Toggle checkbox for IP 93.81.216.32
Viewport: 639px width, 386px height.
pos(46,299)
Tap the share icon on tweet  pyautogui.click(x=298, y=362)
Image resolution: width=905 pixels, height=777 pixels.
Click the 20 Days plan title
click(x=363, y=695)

* * * *

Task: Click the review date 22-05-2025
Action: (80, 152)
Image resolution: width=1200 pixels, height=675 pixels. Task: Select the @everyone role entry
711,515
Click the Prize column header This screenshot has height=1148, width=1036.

* * * *

# [TASK PROMPT]
Repeat, word for word, the lines above between the line holding "Image resolution: width=1200" and the line holding "Click the Prize", inclusive; omit everything else.

# [SOLVED EXERCISE]
Image resolution: width=1200 pixels, height=675 pixels. Task: Select the @everyone role entry
711,515
Click the Prize column header This screenshot has height=1148, width=1036.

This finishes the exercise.